(Saved entries)
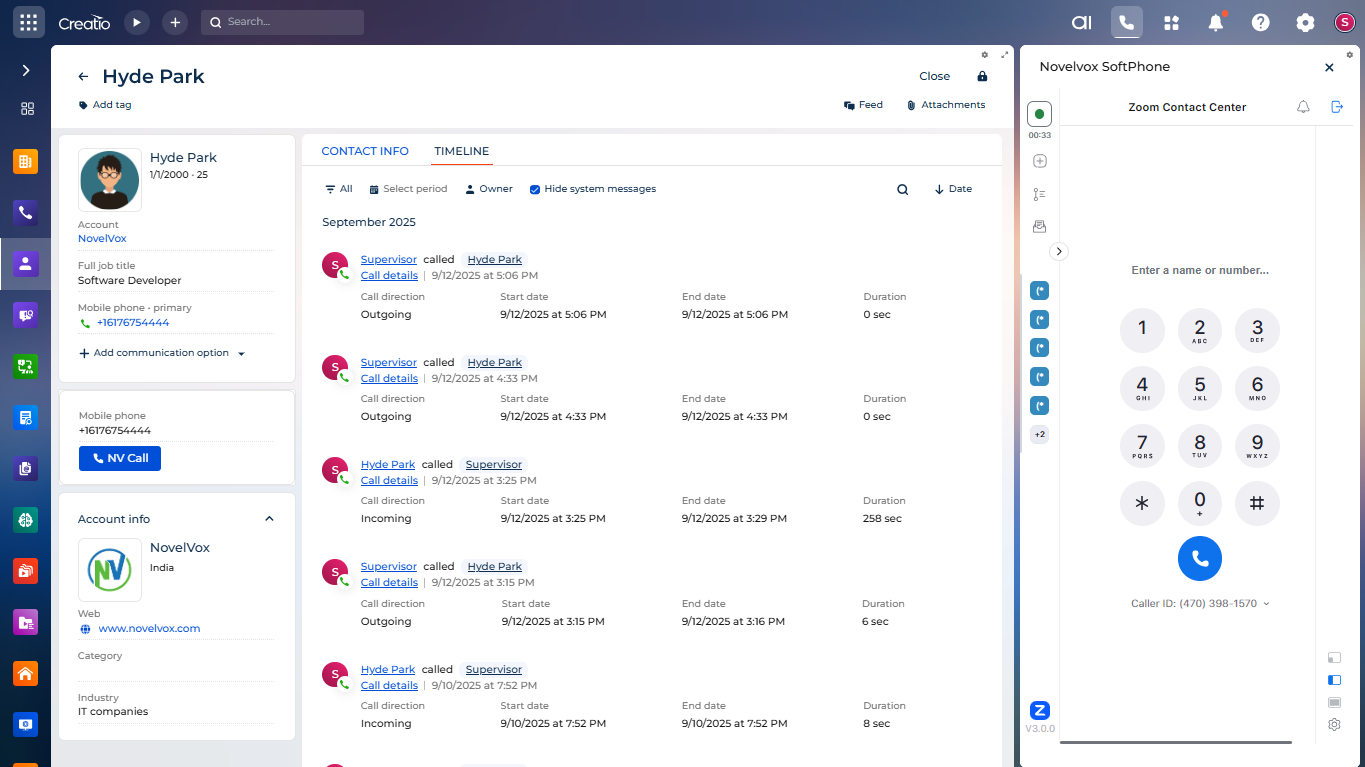Toggle the record lock icon
Image resolution: width=1365 pixels, height=767 pixels.
pyautogui.click(x=982, y=76)
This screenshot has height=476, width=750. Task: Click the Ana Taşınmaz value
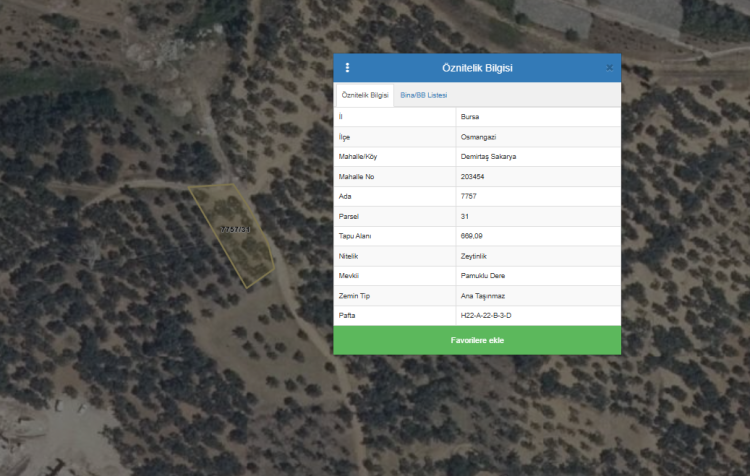coord(481,295)
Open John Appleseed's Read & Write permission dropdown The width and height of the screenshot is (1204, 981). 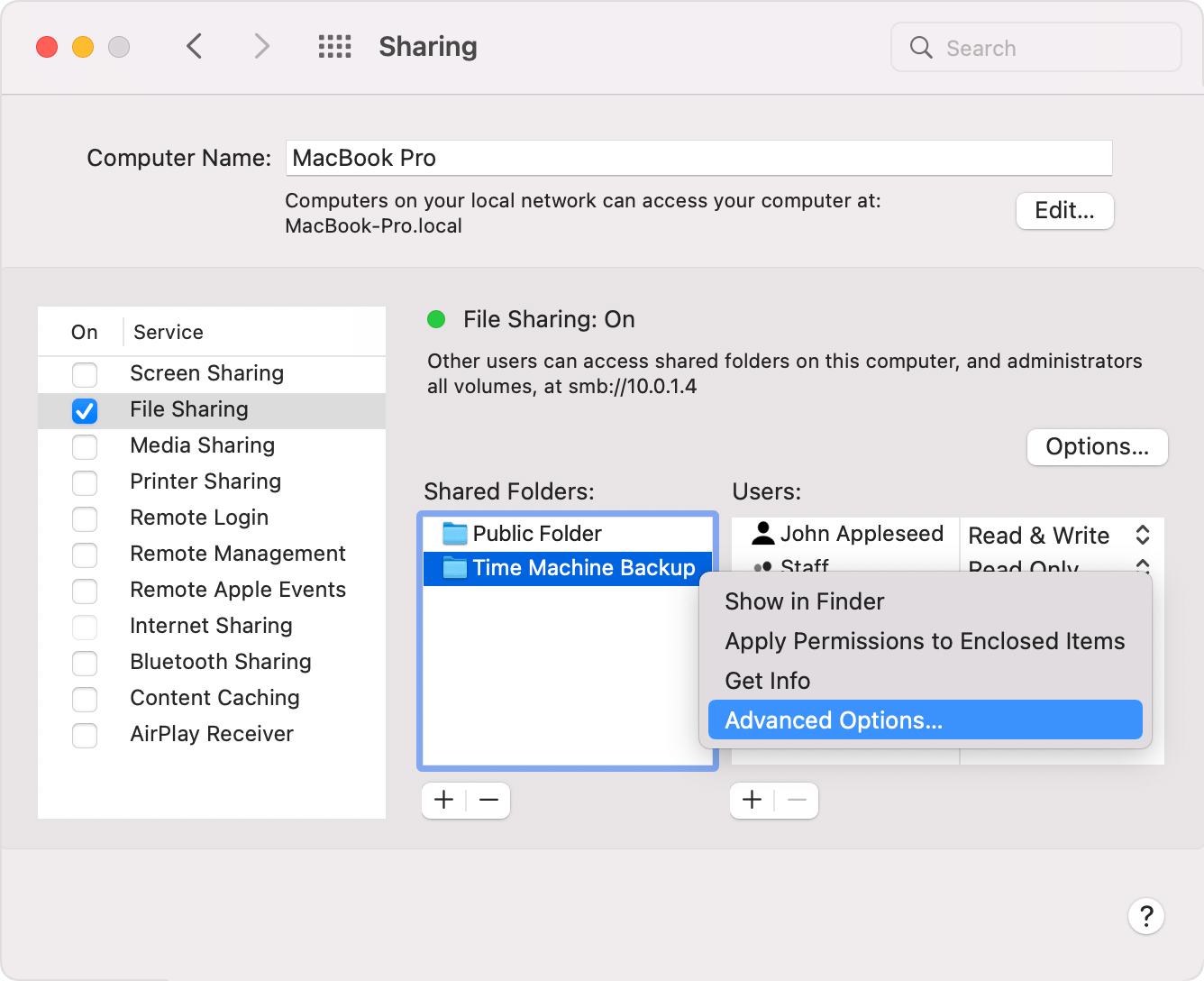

• [What the task asks] Could you set down exactly, and only, the lines from the line containing "This screenshot has" through the last line of the records, both included, without the pictures?

• [Result]
This screenshot has height=476, width=750. Task: Click the Ana Taşınmaz value
coord(481,295)
Open John Appleseed's Read & Write permission dropdown The width and height of the screenshot is (1204, 981). 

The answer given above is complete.